Welcome to elephant mating, the coming together of fractious democracies. The grass gets trampled, but there are tangible, positive outcomes. A polarised Indian intelligentsia, and a trivialising media, which have made an easy living from milking positional divergences to predict doom for the US-India relationship, must learn to abandon such simplistic linkages. Trampled grass could also indicate a great communion.
The ardour and pace of the US-India courtship have been apparently masked by the friction that has accompanied them. Compare the relationship of a decade ago--the blink of an eye in strategic time--with where we are today. In 1999, reacting to India's nuclear weapon tests, Republican Senator Jesse Helms, the influential chairman of the Senate Foreign Relations Committee, declared that "The Indian government has not shot itself in the foot. Most likely it has shot itself in the head." That quixotic statement was positively respectful compared to America's Cold War view of India. On November 5, 1971, as India readied for war with Pakistan, President Richard Nixon and Secretary of State Henry Kissinger heartily agreed that Indians were "a slippery treacherous people" and "the most aggressive goddam people around". Kissinger referred to Prime Minister Indira Gandhi as "a bitch"; Nixon termed her "an old witch".
All that ice is turning rapidly into steam. From Jaswant Singh's dialogue with Strobe Talbott, through the Clinton and Bush visits, the July 18, 2005 declaration; the defence pact of that same year, the nuclear deal of 2008, and now Obama's cool-but-enthusiastic embrace of India, US-India relations have hurtled along dizzyingly. But India's strateratti has been so fixated on the inevitable differences, while Washington and New Delhi try to harmonise issues like (a) commercial and trade relations; (b) civil nuclear commerce; (c) intelligence-sharing and homeland security; (d) defence trade and partnership; and (e) technology-sharing; that analysts have overlooked the convergence on the really big issues: counter-terrorism, intelligence-sharing, a rising China, India's ambitions in the Indian Ocean and East Asia, and -- in private discussions -- even on the future of Pakistan.

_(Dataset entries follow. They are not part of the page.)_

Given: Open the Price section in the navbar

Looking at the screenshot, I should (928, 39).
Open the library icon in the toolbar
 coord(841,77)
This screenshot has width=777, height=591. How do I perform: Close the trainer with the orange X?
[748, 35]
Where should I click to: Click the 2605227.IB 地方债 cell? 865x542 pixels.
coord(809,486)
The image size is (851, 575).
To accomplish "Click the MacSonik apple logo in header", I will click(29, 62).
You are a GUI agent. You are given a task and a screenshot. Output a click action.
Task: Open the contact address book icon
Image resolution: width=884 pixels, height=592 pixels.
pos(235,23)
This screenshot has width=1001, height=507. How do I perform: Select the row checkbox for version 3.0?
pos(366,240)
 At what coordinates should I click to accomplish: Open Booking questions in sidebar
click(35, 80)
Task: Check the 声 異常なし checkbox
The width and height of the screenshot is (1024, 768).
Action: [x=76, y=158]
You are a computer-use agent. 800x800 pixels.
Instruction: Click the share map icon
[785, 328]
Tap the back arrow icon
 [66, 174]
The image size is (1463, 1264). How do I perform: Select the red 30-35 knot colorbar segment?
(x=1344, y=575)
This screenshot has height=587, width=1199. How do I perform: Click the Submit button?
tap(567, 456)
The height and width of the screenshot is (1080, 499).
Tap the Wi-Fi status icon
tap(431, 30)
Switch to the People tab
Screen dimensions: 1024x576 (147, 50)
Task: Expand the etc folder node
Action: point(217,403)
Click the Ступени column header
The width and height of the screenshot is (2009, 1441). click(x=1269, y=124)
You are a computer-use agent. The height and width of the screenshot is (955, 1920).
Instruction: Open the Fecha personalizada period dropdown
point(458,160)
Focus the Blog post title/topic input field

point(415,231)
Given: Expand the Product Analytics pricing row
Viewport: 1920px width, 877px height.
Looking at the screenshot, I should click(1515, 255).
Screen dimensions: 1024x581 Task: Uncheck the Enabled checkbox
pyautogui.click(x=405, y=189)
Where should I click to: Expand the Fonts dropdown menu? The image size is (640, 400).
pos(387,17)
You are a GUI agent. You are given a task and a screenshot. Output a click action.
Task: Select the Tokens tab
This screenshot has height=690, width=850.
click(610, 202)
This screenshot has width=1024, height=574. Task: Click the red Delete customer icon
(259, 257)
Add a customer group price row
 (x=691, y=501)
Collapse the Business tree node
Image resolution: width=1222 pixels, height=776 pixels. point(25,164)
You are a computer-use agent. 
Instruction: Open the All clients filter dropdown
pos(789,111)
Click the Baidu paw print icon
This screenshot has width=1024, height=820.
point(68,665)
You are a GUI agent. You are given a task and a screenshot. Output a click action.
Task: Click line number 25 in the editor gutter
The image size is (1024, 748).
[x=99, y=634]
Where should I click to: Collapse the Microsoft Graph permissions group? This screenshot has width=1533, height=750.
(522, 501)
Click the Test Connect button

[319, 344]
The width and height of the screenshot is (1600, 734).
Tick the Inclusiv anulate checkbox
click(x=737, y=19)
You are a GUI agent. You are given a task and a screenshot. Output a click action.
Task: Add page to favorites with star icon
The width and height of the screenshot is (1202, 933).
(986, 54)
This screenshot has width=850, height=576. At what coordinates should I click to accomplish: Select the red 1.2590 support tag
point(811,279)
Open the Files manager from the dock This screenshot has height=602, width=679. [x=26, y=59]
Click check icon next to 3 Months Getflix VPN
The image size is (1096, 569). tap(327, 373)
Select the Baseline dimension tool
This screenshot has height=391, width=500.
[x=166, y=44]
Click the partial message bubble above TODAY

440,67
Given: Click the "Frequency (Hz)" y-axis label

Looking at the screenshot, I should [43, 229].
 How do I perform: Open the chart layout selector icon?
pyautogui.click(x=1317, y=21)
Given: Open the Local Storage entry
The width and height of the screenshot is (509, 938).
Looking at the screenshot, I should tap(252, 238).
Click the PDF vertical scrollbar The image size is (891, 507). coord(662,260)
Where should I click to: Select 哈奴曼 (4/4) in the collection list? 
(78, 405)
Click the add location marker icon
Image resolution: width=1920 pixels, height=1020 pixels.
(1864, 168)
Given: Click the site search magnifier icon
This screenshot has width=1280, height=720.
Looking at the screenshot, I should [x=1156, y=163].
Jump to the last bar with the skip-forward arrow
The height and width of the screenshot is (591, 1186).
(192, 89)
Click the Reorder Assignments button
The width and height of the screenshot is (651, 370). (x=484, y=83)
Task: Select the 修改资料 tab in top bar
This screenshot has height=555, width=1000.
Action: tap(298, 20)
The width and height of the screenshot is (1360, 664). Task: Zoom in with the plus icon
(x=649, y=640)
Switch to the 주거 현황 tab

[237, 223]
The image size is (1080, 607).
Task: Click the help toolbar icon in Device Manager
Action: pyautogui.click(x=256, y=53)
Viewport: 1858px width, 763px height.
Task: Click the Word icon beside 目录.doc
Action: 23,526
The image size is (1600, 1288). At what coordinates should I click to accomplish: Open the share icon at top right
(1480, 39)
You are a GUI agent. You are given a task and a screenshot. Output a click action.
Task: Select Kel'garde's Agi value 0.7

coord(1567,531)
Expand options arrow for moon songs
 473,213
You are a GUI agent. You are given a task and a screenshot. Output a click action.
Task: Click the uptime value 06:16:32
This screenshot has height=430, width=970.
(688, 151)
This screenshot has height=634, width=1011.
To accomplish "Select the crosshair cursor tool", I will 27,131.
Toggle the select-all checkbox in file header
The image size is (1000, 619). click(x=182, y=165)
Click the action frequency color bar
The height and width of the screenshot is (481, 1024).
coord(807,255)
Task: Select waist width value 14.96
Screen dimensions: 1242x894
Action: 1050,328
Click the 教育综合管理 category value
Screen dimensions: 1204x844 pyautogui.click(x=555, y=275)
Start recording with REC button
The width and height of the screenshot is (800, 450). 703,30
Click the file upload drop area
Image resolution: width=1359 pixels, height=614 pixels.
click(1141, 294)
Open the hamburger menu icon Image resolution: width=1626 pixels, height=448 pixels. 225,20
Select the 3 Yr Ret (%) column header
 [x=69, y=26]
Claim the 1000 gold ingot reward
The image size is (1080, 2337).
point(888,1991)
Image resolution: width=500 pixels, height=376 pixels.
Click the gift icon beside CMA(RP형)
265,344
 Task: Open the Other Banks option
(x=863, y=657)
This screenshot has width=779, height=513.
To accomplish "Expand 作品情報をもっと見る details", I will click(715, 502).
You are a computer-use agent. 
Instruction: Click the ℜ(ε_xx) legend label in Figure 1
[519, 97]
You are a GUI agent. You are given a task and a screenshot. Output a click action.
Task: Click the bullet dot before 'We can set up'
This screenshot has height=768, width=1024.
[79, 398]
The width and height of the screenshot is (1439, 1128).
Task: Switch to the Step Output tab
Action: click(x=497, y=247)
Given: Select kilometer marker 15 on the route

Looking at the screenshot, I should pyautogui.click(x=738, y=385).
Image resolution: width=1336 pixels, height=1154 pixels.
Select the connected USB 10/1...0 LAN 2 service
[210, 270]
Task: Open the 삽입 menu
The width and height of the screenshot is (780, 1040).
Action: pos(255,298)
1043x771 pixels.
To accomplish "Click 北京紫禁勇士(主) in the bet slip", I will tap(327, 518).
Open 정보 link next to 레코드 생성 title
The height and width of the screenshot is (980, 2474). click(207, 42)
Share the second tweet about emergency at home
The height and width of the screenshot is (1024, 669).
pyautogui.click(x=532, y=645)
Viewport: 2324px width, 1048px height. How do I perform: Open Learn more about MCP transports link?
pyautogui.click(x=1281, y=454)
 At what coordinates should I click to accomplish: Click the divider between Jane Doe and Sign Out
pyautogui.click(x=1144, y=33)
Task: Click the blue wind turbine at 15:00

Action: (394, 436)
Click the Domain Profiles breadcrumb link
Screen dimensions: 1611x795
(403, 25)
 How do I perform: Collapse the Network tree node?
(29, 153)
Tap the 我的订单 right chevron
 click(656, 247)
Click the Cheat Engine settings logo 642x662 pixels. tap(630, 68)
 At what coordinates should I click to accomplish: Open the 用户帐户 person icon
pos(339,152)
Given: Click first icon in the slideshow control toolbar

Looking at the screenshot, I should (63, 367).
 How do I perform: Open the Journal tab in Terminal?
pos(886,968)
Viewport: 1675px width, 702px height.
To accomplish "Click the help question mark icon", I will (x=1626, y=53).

The US-India relationship will continue to be misread until India recognises that relations with a democratic superpower-- tossed about by the expectations of two separate electorates--will be inevitably more complex than the stolid handshake of the Soviet Union, or the posturing and sloganeering of the Non-Aligned Movement (NAM).
India's expectations from the American partnership remain coloured by the India-Soviet Union experience, where a superpower partnership was essentially a free ride. During the Cold War, India had only to provide the Soviet Union with the badge of political support from a third world leader, to reap rich dividends of development, technological and military aid. This was often politically embarrassing, especially when the Soviet Union indulged its proclivity for invading neighbouring countries, but New Delhi held its nose and shut its eyes, and was repaid by unwavering Soviet support at crucial periods, such as the 1971 Treaty of Friendship and Cooperation, Article IX which invoked Soviet intervention if a foreign power--China and the US were key concerns then--intervened militarily during India's liberation of Bangladesh.
Today, with India's foreign policy based on simultaneous, and synergistic, engagement with every global power centre--call it multi-alignment--New Delhi's careful engagement of Washington is radically different from its old, no-questions-asked support to Moscow. Not even the staunchest enthusiast of US-India partnership advocates that New Delhi hitches its wagon --poodle style--to Washington, backing its foreign policy follies and participating in its military adventures. But Indian expectations are asymmetric: many Indians expect that New Delhi can legitimately choose where it will support Washington, but the US must support India everywhere.
While this is clearly unrealistic, America's image in this country is challenged by the fact that Washington's imperatives in AfPak--an emotive symbol in much of India and, especially in policy and media circles--are damaging to Indian interests. Diplomats contrast this with the Soviet Union, recalling its hands-off policy towards South Asia, and correctly pointing out that Moscow never imposed political costs on India by its actions in our region. But the world has changed, our backyard is a key battleground against terrorism, and so pragmatism, not petulance, will bring Washington around.
Given Pakistan's control over land routes into Afghanistan, there is a practical logic behind Washington's tolerance for Islamabad, even knowing that it is being backstabbed. That contradiction between America's imperatives in Afghanistan and its frustration at Islamabad's double-dealing will work to India's advantage after a US military pullout. But India has its own contradictions: New Delhi wants US troops to remain in Afghanistan, knowing well the dependence this creates on Pakistan. These complexities make AfPak the most challenging of diplomatic tightropes for Washington and New Delhi. That Obama publicly linked Pakistan with terrorism may have gratified his hosts, but that statement says less about any willingness to block India-directed terror, than it does about Washington's intense desire to place the India relationship on a firmer footing. Post-Obama, the partnership is in cruise mode, being carried along by the sheer breadth of the engagement, especially the people-to-people dynamic. All that can derail this momentum is another major blunder like Obama's ill-considered G2 offer to China, essentially offering it the role of assistant superpower, which would presumably lord it over India. But Obama, it seems, is learning on the job.